DATA FOR REVIEW
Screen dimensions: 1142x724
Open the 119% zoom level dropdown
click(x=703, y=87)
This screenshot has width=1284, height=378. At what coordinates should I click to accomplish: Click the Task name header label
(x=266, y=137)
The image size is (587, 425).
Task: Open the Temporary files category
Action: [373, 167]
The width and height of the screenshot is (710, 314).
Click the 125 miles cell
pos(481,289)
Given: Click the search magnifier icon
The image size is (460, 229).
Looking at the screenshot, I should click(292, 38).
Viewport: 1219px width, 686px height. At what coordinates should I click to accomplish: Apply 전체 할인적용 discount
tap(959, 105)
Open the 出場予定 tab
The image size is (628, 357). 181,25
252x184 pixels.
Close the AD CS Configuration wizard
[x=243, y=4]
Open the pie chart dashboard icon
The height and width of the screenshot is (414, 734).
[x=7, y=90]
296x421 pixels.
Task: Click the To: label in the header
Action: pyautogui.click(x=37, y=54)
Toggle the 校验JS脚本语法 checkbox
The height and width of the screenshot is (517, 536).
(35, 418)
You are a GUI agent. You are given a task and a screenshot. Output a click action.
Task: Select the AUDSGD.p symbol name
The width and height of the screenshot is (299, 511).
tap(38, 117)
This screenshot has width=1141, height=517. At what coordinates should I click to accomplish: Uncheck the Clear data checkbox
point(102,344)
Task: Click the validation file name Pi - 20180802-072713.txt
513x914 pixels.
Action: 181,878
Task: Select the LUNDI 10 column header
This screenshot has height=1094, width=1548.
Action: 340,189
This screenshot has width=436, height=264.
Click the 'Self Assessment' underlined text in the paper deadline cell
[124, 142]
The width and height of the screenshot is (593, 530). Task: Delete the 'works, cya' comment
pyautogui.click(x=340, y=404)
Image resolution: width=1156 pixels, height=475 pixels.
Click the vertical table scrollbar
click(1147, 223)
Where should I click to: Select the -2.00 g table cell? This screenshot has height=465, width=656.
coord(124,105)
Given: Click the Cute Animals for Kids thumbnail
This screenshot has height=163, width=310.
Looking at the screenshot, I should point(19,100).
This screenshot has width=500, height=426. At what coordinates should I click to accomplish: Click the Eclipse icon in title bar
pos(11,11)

WORK TO BE COMPLETED
Would you copy out all of the entries exactly?

RESPONSE TO THIS EXERCISE
Screen dimensions: 1142x724
Open the 119% zoom level dropdown
click(x=703, y=87)
This screenshot has width=1284, height=378. At what coordinates should I click to accomplish: Click the Task name header label
(x=266, y=137)
The image size is (587, 425).
Task: Open the Temporary files category
Action: [373, 167]
The width and height of the screenshot is (710, 314).
Click the 125 miles cell
pos(481,289)
Given: Click the search magnifier icon
The image size is (460, 229).
Looking at the screenshot, I should click(292, 38).
Viewport: 1219px width, 686px height. At what coordinates should I click to accomplish: Apply 전체 할인적용 discount
tap(959, 105)
Open the 出場予定 tab
The image size is (628, 357). 181,25
252x184 pixels.
Close the AD CS Configuration wizard
[x=243, y=4]
Open the pie chart dashboard icon
The height and width of the screenshot is (414, 734).
[x=7, y=90]
296x421 pixels.
Task: Click the To: label in the header
Action: pyautogui.click(x=37, y=54)
Toggle the 校验JS脚本语法 checkbox
The height and width of the screenshot is (517, 536).
(35, 418)
You are a GUI agent. You are given a task and a screenshot. Output a click action.
Task: Select the AUDSGD.p symbol name
The width and height of the screenshot is (299, 511).
tap(38, 117)
This screenshot has width=1141, height=517. At what coordinates should I click to accomplish: Uncheck the Clear data checkbox
point(102,344)
Task: Click the validation file name Pi - 20180802-072713.txt
513x914 pixels.
Action: 181,878
Task: Select the LUNDI 10 column header
This screenshot has height=1094, width=1548.
Action: 340,189
This screenshot has width=436, height=264.
Click the 'Self Assessment' underlined text in the paper deadline cell
[124, 142]
The width and height of the screenshot is (593, 530). Task: Delete the 'works, cya' comment
pyautogui.click(x=340, y=404)
Image resolution: width=1156 pixels, height=475 pixels.
Click the vertical table scrollbar
click(1147, 223)
Where should I click to: Select the -2.00 g table cell? This screenshot has height=465, width=656.
coord(124,105)
Given: Click the Cute Animals for Kids thumbnail
This screenshot has height=163, width=310.
Looking at the screenshot, I should point(19,100).
This screenshot has width=500, height=426. At what coordinates should I click to accomplish: Click the Eclipse icon in title bar
pos(11,11)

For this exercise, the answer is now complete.